Information shown:
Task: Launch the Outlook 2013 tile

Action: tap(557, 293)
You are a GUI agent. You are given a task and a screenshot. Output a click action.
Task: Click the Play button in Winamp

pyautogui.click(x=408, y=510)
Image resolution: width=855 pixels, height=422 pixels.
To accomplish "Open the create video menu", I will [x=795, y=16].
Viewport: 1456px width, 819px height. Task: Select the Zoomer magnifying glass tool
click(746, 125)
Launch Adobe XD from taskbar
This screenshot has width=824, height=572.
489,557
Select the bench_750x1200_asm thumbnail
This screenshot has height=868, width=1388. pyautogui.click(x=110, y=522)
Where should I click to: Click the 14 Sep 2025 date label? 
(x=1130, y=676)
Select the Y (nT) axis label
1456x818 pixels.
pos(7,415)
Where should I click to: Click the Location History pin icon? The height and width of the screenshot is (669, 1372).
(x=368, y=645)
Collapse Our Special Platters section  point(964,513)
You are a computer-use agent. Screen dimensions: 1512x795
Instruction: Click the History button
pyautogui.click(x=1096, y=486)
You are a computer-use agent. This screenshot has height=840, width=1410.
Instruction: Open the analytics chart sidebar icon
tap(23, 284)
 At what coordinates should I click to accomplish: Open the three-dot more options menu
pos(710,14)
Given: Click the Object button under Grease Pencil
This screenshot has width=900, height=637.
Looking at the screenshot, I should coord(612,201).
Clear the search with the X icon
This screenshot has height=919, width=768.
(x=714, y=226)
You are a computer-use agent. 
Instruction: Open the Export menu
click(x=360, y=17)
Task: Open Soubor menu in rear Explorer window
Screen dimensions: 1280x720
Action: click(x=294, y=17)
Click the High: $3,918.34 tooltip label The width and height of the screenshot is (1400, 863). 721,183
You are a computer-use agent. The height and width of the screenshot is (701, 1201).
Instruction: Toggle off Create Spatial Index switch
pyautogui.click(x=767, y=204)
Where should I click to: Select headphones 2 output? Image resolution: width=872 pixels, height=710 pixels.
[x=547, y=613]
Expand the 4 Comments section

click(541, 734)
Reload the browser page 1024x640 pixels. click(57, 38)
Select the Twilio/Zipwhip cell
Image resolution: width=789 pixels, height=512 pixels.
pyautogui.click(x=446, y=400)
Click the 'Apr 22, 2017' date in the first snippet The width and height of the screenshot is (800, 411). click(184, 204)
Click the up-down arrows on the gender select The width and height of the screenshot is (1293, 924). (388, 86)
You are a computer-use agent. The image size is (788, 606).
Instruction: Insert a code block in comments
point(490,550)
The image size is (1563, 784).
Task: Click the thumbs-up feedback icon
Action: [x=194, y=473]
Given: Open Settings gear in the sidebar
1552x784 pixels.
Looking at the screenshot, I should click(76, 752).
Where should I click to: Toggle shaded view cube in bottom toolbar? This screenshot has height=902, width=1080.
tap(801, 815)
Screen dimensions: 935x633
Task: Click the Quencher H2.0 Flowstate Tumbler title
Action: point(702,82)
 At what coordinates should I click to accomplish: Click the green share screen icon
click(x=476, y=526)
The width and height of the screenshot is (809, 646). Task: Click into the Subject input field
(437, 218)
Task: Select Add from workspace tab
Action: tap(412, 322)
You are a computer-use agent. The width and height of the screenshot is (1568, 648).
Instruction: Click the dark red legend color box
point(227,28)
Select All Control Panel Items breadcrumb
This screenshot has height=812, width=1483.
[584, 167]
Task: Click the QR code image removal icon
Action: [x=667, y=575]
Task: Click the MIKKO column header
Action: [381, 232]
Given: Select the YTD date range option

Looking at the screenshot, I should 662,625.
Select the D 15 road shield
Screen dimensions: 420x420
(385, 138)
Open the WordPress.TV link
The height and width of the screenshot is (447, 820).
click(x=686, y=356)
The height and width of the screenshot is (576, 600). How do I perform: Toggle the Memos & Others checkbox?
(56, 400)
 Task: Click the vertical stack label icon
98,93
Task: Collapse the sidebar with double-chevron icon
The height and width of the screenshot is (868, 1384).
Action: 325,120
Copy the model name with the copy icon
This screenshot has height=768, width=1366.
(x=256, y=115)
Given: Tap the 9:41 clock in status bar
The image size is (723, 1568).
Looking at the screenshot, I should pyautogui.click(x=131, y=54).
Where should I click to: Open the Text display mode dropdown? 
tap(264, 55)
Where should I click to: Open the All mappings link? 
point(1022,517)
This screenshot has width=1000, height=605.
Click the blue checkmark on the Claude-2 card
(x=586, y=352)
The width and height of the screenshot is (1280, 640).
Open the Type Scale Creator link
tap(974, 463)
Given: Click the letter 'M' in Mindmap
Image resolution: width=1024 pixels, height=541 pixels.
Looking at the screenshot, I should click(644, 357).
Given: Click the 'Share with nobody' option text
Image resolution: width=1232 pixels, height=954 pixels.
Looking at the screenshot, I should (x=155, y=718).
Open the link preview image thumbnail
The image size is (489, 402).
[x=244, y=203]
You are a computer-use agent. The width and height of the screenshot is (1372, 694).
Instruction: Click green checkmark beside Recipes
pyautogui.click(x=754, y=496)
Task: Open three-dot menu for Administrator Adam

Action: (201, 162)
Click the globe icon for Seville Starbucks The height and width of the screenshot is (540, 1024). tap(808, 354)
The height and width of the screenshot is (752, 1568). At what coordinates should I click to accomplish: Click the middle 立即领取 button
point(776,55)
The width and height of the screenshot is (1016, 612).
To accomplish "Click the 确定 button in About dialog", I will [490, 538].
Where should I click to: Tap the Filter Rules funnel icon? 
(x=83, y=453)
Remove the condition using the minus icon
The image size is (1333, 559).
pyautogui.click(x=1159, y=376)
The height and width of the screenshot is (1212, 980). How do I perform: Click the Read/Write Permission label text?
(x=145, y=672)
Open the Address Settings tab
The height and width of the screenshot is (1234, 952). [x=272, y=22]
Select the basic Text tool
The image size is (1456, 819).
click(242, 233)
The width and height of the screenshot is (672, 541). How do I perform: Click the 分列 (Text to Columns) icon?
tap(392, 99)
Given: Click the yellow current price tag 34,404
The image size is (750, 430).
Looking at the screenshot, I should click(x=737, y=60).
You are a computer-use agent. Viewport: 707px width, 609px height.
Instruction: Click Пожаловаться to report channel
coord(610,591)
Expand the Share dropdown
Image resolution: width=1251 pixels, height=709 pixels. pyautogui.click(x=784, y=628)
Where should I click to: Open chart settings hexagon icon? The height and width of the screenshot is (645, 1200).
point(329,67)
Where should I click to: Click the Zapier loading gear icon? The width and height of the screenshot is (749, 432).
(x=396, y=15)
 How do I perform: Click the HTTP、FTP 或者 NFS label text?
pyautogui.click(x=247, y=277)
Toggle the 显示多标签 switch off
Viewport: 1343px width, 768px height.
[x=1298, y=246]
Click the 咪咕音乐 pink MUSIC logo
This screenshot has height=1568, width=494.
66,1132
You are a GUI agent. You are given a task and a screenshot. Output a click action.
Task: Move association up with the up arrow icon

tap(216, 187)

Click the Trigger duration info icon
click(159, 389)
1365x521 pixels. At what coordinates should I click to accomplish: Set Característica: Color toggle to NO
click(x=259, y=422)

What to work on: Rewrite the listing above as a Markdown table with the columns "No." and "Entry", numbering each non-blank line in order and omitting blank lines.

Result:
| No. | Entry |
|---|---|
| 1 | Task: Launch the Outlook 2013 tile |
| 2 | Action: tap(557, 293) |
| 3 | You are a GUI agent. You are given a task and a screenshot. Output a click action. |
| 4 | Task: Click the Play button in Winamp |
| 5 | pyautogui.click(x=408, y=510) |
| 6 | Image resolution: width=855 pixels, height=422 pixels. |
| 7 | To accomplish "Open the create video menu", I will [x=795, y=16]. |
| 8 | Viewport: 1456px width, 819px height. Task: Select the Zoomer magnifying glass tool |
| 9 | click(746, 125) |
| 10 | Launch Adobe XD from taskbar |
| 11 | This screenshot has width=824, height=572. |
| 12 | 489,557 |
| 13 | Select the bench_750x1200_asm thumbnail |
| 14 | This screenshot has height=868, width=1388. pyautogui.click(x=110, y=522) |
| 15 | Where should I click to: Click the 14 Sep 2025 date label?  |
| 16 | (x=1130, y=676) |
| 17 | Select the Y (nT) axis label |
| 18 | 1456x818 pixels. |
| 19 | pos(7,415) |
| 20 | Where should I click to: Click the Location History pin icon? The height and width of the screenshot is (669, 1372). |
| 21 | (x=368, y=645) |
| 22 | Collapse Our Special Platters section  point(964,513) |
| 23 | You are a computer-use agent. Screen dimensions: 1512x795 |
| 24 | Instruction: Click the History button |
| 25 | pyautogui.click(x=1096, y=486) |
| 26 | You are a computer-use agent. This screenshot has height=840, width=1410. |
| 27 | Instruction: Open the analytics chart sidebar icon |
| 28 | tap(23, 284) |
| 29 |  At what coordinates should I click to accomplish: Open the three-dot more options menu |
| 30 | pos(710,14) |
| 31 | Given: Click the Object button under Grease Pencil |
| 32 | This screenshot has width=900, height=637. |
| 33 | Looking at the screenshot, I should coord(612,201). |
| 34 | Clear the search with the X icon |
| 35 | This screenshot has height=919, width=768. |
| 36 | (x=714, y=226) |
| 37 | You are a computer-use agent.  |
| 38 | Instruction: Open the Export menu |
| 39 | click(x=360, y=17) |
| 40 | Task: Open Soubor menu in rear Explorer window |
| 41 | Screen dimensions: 1280x720 |
| 42 | Action: click(x=294, y=17) |
| 43 | Click the High: $3,918.34 tooltip label The width and height of the screenshot is (1400, 863). 721,183 |
| 44 | You are a computer-use agent. The height and width of the screenshot is (701, 1201). |
| 45 | Instruction: Toggle off Create Spatial Index switch |
| 46 | pyautogui.click(x=767, y=204) |
| 47 | Where should I click to: Select headphones 2 output? Image resolution: width=872 pixels, height=710 pixels. |
| 48 | [x=547, y=613] |
| 49 | Expand the 4 Comments section |
| 50 | click(541, 734) |
| 51 | Reload the browser page 1024x640 pixels. click(57, 38) |
| 52 | Select the Twilio/Zipwhip cell |
| 53 | Image resolution: width=789 pixels, height=512 pixels. |
| 54 | pyautogui.click(x=446, y=400) |
| 55 | Click the 'Apr 22, 2017' date in the first snippet The width and height of the screenshot is (800, 411). click(184, 204) |
| 56 | Click the up-down arrows on the gender select The width and height of the screenshot is (1293, 924). (388, 86) |
| 57 | You are a computer-use agent. The image size is (788, 606). |
| 58 | Instruction: Insert a code block in comments |
| 59 | point(490,550) |
| 60 | The image size is (1563, 784). |
| 61 | Task: Click the thumbs-up feedback icon |
| 62 | Action: [x=194, y=473] |
| 63 | Given: Open Settings gear in the sidebar |
| 64 | 1552x784 pixels. |
| 65 | Looking at the screenshot, I should click(76, 752). |
| 66 | Where should I click to: Toggle shaded view cube in bottom toolbar? This screenshot has height=902, width=1080. |
| 67 | tap(801, 815) |
| 68 | Screen dimensions: 935x633 |
| 69 | Task: Click the Quencher H2.0 Flowstate Tumbler title |
| 70 | Action: point(702,82) |
| 71 |  At what coordinates should I click to accomplish: Click the green share screen icon |
| 72 | click(x=476, y=526) |
| 73 | The width and height of the screenshot is (809, 646). Task: Click into the Subject input field |
| 74 | (437, 218) |
| 75 | Task: Select Add from workspace tab |
| 76 | Action: tap(412, 322) |
| 77 | You are a computer-use agent. The width and height of the screenshot is (1568, 648). |
| 78 | Instruction: Click the dark red legend color box |
| 79 | point(227,28) |
| 80 | Select All Control Panel Items breadcrumb |
| 81 | This screenshot has height=812, width=1483. |
| 82 | [584, 167] |
| 83 | Task: Click the QR code image removal icon |
| 84 | Action: [x=667, y=575] |
| 85 | Task: Click the MIKKO column header |
| 86 | Action: [381, 232] |
| 87 | Given: Select the YTD date range option |
| 88 | Looking at the screenshot, I should 662,625. |
| 89 | Select the D 15 road shield |
| 90 | Screen dimensions: 420x420 |
| 91 | (385, 138) |
| 92 | Open the WordPress.TV link |
| 93 | The height and width of the screenshot is (447, 820). |
| 94 | click(x=686, y=356) |
| 95 | The height and width of the screenshot is (576, 600). How do I perform: Toggle the Memos & Others checkbox? |
| 96 | (56, 400) |
| 97 |  Task: Click the vertical stack label icon |
| 98 | 98,93 |
| 99 | Task: Collapse the sidebar with double-chevron icon |
| 100 | The height and width of the screenshot is (868, 1384). |
| 101 | Action: 325,120 |
| 102 | Copy the model name with the copy icon |
| 103 | This screenshot has height=768, width=1366. |
| 104 | (x=256, y=115) |
| 105 | Given: Tap the 9:41 clock in status bar |
| 106 | The image size is (723, 1568). |
| 107 | Looking at the screenshot, I should pyautogui.click(x=131, y=54). |
| 108 | Where should I click to: Open the Text display mode dropdown?  |
| 109 | tap(264, 55) |
| 110 | Where should I click to: Open the All mappings link?  |
| 111 | point(1022,517) |
| 112 | This screenshot has width=1000, height=605. |
| 113 | Click the blue checkmark on the Claude-2 card |
| 114 | (x=586, y=352) |
| 115 | The width and height of the screenshot is (1280, 640). |
| 116 | Open the Type Scale Creator link |
| 117 | tap(974, 463) |
| 118 | Given: Click the letter 'M' in Mindmap |
| 119 | Image resolution: width=1024 pixels, height=541 pixels. |
| 120 | Looking at the screenshot, I should click(644, 357). |
| 121 | Given: Click the 'Share with nobody' option text |
| 122 | Image resolution: width=1232 pixels, height=954 pixels. |
| 123 | Looking at the screenshot, I should (x=155, y=718). |
| 124 | Open the link preview image thumbnail |
| 125 | The image size is (489, 402). |
| 126 | [x=244, y=203] |
| 127 | You are a computer-use agent. The width and height of the screenshot is (1372, 694). |
| 128 | Instruction: Click green checkmark beside Recipes |
| 129 | pyautogui.click(x=754, y=496) |
| 130 | Task: Open three-dot menu for Administrator Adam |
| 131 | Action: (201, 162) |
| 132 | Click the globe icon for Seville Starbucks The height and width of the screenshot is (540, 1024). tap(808, 354) |
| 133 | The height and width of the screenshot is (752, 1568). At what coordinates should I click to accomplish: Click the middle 立即领取 button |
| 134 | point(776,55) |
| 135 | The width and height of the screenshot is (1016, 612). |
| 136 | To accomplish "Click the 确定 button in About dialog", I will [490, 538]. |
| 137 | Where should I click to: Tap the Filter Rules funnel icon?  |
| 138 | (x=83, y=453) |
| 139 | Remove the condition using the minus icon |
| 140 | The image size is (1333, 559). |
| 141 | pyautogui.click(x=1159, y=376) |
| 142 | The height and width of the screenshot is (1212, 980). How do I perform: Click the Read/Write Permission label text? |
| 143 | (x=145, y=672) |
| 144 | Open the Address Settings tab |
| 145 | The height and width of the screenshot is (1234, 952). [x=272, y=22] |
| 146 | Select the basic Text tool |
| 147 | The image size is (1456, 819). |
| 148 | click(242, 233) |
| 149 | The width and height of the screenshot is (672, 541). How do I perform: Click the 分列 (Text to Columns) icon? |
| 150 | tap(392, 99) |
| 151 | Given: Click the yellow current price tag 34,404 |
| 152 | The image size is (750, 430). |
| 153 | Looking at the screenshot, I should click(x=737, y=60). |
| 154 | You are a computer-use agent. Viewport: 707px width, 609px height. |
| 155 | Instruction: Click Пожаловаться to report channel |
| 156 | coord(610,591) |
| 157 | Expand the Share dropdown |
| 158 | Image resolution: width=1251 pixels, height=709 pixels. pyautogui.click(x=784, y=628) |
| 159 | Where should I click to: Open chart settings hexagon icon? The height and width of the screenshot is (645, 1200). |
| 160 | point(329,67) |
| 161 | Where should I click to: Click the Zapier loading gear icon? The width and height of the screenshot is (749, 432). |
| 162 | (x=396, y=15) |
| 163 |  How do I perform: Click the HTTP、FTP 或者 NFS label text? |
| 164 | pyautogui.click(x=247, y=277) |
| 165 | Toggle the 显示多标签 switch off |
| 166 | Viewport: 1343px width, 768px height. |
| 167 | [x=1298, y=246] |
| 168 | Click the 咪咕音乐 pink MUSIC logo |
| 169 | This screenshot has height=1568, width=494. |
| 170 | 66,1132 |
| 171 | You are a GUI agent. You are given a task and a screenshot. Output a click action. |
| 172 | Task: Move association up with the up arrow icon |
| 173 | tap(216, 187) |
| 174 | Click the Trigger duration info icon |
| 175 | click(159, 389) |
| 176 | 1365x521 pixels. At what coordinates should I click to accomplish: Set Característica: Color toggle to NO |
| 177 | click(x=259, y=422) |